When are Covenants not to Compete Unenforceable?
It is difficult to discern whether a judge will enforce a given non-compete agreement. Even though the interests of an employer are significant, Illinois courts value a person's freedom to select the type of employment that they desire. Thus, courts will typically uphold only those covenants not to compete that they conclude to be reasonable. Terms contained in a covenant not to compete will be struck down by a court as unreasonable if they bind the employee for an unusually long period of time or if they cover an unreasonably large geographic area around Bartonville.
Limitations on non-compete clauses must also be restricted to cover only competitors who are related in a reasonable way to the employer's industry.
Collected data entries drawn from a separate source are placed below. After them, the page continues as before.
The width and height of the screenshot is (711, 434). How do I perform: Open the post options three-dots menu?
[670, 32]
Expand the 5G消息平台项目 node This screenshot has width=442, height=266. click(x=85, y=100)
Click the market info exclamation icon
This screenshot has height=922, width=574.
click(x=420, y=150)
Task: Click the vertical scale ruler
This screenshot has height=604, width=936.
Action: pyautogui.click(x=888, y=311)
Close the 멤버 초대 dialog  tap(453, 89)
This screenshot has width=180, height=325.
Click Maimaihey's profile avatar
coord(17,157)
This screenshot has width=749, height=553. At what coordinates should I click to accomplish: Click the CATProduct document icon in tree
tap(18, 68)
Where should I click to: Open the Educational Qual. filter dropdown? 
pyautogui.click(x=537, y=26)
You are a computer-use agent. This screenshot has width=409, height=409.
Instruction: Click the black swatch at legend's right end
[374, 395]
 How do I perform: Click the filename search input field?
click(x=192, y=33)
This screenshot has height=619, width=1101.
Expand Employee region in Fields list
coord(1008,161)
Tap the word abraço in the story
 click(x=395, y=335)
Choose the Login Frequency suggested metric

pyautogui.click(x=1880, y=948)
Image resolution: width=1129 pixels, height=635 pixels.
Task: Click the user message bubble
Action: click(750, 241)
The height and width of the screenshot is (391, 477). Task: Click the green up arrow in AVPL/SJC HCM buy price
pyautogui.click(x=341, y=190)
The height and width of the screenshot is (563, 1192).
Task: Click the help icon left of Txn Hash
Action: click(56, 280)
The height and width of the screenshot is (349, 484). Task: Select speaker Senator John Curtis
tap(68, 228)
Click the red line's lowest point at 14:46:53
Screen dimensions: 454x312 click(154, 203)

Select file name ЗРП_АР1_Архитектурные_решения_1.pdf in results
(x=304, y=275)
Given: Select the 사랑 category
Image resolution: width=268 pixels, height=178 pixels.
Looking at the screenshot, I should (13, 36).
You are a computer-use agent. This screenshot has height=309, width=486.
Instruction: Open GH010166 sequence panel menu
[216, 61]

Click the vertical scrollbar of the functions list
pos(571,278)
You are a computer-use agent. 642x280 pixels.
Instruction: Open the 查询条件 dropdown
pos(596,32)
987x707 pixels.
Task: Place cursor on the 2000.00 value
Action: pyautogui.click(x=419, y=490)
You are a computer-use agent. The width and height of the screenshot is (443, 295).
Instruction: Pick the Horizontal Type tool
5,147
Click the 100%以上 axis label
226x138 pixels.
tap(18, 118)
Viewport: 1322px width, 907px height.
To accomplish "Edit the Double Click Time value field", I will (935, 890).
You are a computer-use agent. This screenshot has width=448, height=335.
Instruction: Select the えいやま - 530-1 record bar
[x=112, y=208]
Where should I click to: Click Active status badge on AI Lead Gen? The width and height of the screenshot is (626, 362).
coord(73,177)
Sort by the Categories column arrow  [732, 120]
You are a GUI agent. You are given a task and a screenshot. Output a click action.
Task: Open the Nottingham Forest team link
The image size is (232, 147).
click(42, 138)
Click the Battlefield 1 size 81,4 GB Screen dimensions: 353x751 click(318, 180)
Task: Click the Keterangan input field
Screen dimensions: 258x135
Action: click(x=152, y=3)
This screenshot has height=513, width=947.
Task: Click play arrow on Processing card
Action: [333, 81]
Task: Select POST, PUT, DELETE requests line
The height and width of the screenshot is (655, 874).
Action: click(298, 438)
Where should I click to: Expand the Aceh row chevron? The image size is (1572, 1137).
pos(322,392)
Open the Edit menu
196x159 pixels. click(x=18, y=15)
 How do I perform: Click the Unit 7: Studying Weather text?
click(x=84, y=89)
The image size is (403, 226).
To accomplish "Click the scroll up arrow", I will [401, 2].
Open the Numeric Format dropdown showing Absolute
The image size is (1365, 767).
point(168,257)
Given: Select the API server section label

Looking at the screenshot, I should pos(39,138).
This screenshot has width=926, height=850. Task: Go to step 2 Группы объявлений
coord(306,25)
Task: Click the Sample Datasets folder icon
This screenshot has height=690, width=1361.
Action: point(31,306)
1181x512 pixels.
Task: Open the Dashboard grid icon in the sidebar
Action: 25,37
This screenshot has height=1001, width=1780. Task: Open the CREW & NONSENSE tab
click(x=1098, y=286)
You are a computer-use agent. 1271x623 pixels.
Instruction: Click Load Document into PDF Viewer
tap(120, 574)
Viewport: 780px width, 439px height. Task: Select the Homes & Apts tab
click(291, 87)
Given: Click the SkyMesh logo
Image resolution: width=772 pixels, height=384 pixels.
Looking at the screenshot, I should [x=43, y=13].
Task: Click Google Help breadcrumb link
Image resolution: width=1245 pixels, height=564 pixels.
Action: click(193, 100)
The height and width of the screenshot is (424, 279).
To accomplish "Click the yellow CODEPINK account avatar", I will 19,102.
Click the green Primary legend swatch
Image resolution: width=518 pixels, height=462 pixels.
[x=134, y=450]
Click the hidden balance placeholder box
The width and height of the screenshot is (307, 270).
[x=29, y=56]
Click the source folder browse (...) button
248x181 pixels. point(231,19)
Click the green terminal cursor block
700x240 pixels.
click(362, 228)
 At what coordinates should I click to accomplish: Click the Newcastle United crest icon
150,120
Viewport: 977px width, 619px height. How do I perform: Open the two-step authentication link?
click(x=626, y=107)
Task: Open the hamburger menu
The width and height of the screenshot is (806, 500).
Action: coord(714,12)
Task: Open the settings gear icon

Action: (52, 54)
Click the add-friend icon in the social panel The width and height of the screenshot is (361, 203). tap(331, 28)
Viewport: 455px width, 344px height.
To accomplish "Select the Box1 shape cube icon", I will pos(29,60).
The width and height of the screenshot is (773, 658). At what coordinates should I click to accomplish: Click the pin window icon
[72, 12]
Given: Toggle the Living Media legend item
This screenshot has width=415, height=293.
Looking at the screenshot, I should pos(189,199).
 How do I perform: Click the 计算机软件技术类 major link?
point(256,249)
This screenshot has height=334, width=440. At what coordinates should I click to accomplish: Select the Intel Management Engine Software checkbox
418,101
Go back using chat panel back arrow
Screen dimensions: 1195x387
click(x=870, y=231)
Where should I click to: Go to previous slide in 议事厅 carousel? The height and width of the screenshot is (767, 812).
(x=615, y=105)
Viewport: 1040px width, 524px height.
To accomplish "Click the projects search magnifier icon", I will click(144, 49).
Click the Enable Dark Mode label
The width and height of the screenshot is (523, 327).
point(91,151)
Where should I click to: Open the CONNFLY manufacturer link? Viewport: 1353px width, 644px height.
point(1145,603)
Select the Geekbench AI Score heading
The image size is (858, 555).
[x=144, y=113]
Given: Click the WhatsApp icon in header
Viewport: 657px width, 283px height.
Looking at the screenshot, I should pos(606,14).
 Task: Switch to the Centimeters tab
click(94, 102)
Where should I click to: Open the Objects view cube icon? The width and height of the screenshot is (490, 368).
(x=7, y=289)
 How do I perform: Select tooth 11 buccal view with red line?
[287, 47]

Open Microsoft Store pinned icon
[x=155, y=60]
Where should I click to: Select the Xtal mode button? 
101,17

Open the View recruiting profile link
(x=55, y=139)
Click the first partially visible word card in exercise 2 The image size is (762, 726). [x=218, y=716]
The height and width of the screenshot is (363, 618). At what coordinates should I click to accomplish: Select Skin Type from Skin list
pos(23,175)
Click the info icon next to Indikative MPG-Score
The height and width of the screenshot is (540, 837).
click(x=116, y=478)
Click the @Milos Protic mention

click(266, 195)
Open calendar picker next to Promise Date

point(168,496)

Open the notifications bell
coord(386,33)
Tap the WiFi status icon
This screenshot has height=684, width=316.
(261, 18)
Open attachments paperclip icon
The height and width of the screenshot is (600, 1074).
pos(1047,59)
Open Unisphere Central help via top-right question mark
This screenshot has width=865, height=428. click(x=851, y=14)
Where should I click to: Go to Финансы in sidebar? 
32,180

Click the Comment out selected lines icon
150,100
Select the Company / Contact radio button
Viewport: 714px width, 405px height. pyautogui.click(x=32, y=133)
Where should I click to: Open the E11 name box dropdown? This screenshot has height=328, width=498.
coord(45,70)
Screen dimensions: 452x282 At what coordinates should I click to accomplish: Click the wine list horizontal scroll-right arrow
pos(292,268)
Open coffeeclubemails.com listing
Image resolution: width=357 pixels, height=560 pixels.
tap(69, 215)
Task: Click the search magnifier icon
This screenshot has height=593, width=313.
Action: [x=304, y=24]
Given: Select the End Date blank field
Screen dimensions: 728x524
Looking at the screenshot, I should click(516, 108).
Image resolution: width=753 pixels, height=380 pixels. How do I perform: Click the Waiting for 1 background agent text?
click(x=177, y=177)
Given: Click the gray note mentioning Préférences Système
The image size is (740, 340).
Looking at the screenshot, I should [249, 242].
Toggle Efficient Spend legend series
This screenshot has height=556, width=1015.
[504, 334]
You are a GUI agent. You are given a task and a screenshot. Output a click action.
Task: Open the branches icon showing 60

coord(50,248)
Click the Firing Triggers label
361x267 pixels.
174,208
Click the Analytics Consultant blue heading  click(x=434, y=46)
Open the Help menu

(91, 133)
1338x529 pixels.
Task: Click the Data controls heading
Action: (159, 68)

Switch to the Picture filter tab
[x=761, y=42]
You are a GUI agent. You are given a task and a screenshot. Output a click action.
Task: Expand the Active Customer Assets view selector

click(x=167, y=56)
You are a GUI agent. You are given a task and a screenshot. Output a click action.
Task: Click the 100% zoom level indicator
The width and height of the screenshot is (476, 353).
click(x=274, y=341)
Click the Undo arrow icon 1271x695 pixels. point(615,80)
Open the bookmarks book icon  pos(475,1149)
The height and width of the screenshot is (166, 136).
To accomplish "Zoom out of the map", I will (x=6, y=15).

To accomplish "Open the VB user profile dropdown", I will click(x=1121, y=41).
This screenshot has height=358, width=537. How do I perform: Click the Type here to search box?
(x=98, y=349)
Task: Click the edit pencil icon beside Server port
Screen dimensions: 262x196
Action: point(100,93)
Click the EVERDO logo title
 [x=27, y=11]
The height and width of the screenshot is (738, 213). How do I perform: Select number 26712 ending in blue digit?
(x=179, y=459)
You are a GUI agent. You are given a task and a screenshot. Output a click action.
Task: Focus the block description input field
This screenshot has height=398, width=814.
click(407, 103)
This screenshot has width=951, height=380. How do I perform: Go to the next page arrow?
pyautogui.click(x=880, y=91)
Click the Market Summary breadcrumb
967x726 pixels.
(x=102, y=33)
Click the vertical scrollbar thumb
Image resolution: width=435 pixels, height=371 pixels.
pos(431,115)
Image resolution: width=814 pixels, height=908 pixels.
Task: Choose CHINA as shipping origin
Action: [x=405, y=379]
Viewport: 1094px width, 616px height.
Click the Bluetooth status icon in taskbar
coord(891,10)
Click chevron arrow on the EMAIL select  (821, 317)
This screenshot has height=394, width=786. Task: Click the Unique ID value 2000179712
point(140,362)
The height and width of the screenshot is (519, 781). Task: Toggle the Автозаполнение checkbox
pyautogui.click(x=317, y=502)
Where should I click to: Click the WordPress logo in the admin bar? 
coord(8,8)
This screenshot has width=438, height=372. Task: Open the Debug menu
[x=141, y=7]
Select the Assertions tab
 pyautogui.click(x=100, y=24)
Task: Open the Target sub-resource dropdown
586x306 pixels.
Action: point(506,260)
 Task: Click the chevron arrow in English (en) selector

Finally, the employer must have a legitimate business interest behind its motivation for mandating a covenant not to compete.
Do I Need an Attorney when Dealing with a Covenant not to Compete?
Since covenants could restrict your rights, you may wish to hire a Bartonville, Illinois lawyer to review any provisions. They will be able to negotiate further changes to the covenant, and can draft an entirely new one that is acceptable to all parties if needed. Attorneys can provide valuable counseling to employers who are contemplating suing an employer who breached a covenant not to compete. They can also assist employees who have signed an agreement limiting their employment options.